Nordstromghazi highlights the fact that the conflict of interest runs in both directions. Beyond questions of appearances, a non-corrupt president would want to separate himself from ownership of operating businesses precisely in order to insulate himself from strong-arm tactics.

Liberal activists would have loved to hit Bush in the wallet while he was president, but they couldn’t — his financial assets were in a blind trust. Conservative activists, similarly, had no way to injure Obama’s portfolio, because his money was in diversified index funds.

Trump, by contrast, literally has his name stamped on things. Foreign governments that don’t like a Trump policy decision can take action against the factories that make Trump-branded apparel. Foreign terrorists can attack Trump-branded buildings located around the world. Protesters can try to shut down Trump’s golf courses. And boycott campaigns can urge retailers to stop carrying Trump-branded products. Trump could, of course, choose not to care about any of this.

But from Trump’s failure to comply with precedents around financial conflicts of interest to his actions over Nordstrom’s decision, he has shown that he clearly does care about his various businesses and brand-licensing ventures. His tweet shows that he’s not disciplined enough to prevent his tendency to care to leach into his public presentation.

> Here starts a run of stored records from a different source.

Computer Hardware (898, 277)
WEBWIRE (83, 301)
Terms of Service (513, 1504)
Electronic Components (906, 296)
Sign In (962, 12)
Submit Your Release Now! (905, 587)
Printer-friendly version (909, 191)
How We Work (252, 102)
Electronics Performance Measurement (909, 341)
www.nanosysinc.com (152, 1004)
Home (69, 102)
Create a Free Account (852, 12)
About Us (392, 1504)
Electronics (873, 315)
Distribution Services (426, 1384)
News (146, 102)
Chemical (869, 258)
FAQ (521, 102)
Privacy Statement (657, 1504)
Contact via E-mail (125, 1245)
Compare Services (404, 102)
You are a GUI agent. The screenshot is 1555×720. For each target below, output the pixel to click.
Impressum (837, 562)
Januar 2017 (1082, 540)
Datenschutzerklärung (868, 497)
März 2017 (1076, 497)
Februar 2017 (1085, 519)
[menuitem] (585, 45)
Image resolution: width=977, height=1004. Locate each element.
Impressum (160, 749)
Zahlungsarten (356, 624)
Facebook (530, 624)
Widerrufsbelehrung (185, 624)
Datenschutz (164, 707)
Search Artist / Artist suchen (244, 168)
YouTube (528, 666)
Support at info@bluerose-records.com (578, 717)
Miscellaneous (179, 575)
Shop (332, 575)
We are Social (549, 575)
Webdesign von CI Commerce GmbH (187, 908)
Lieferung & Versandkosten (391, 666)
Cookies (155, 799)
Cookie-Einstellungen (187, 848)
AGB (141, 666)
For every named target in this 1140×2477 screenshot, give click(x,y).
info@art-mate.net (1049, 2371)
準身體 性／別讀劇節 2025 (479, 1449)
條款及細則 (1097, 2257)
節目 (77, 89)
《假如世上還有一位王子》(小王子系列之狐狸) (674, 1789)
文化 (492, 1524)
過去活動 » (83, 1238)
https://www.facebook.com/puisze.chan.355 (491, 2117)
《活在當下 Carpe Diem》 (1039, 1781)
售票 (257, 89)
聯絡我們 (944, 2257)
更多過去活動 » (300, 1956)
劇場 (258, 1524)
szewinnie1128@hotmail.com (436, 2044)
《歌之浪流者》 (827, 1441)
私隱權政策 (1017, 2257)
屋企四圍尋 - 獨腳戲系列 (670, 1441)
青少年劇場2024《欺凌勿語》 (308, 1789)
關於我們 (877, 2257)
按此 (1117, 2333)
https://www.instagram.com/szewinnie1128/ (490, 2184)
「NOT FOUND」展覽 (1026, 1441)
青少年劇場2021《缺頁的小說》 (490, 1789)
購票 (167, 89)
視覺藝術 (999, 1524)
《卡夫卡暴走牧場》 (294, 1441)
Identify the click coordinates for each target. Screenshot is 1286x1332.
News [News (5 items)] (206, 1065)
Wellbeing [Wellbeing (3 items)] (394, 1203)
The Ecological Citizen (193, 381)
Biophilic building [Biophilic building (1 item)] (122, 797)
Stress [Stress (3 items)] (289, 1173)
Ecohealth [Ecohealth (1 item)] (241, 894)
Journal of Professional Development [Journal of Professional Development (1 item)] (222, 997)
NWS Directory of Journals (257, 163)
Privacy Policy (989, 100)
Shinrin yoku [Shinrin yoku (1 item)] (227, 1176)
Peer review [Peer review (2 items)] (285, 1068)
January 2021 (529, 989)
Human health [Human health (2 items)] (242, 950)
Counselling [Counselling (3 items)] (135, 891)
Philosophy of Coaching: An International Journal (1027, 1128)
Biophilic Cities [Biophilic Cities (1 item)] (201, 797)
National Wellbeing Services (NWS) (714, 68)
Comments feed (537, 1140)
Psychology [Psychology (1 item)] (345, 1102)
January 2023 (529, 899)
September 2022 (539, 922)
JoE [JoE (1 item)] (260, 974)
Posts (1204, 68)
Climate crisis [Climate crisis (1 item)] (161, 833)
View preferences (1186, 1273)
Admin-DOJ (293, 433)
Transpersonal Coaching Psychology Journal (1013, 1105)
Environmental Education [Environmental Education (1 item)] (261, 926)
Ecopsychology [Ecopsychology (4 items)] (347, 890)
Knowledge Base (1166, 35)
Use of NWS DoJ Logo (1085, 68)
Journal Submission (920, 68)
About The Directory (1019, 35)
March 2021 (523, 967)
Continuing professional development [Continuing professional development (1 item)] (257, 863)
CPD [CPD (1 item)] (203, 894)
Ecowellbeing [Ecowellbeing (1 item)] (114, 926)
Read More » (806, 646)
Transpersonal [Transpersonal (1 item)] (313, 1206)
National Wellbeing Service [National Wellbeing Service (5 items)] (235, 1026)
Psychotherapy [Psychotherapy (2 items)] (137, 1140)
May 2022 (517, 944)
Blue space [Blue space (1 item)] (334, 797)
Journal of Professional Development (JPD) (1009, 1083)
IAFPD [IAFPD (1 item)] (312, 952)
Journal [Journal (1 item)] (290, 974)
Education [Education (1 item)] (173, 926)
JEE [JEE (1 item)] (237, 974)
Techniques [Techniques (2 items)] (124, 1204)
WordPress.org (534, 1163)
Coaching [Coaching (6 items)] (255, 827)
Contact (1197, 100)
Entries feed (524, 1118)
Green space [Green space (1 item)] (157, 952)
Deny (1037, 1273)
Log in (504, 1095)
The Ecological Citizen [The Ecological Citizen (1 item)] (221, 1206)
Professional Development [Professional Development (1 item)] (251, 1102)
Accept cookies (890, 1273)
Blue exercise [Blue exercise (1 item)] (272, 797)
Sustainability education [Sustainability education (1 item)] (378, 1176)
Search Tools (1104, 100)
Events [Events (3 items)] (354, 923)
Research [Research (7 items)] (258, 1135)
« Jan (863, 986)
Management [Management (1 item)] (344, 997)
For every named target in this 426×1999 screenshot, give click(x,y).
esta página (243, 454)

The subsequent behavior of his staff shows that in a faction-ridden administration, the temptation to curry favor by operating on behalf of the Trump Organization is unavoidable. And whether the net impact on Trump’s personal finances is positive or negative, the public debate will be repeatedly dragged away from the GOP’s policy agenda and toward the idiosyncratic personal and professional interests of the president and his family.

Congressional Republicans could put a stop to this if they wanted to. But so far, they haven’t wanted to.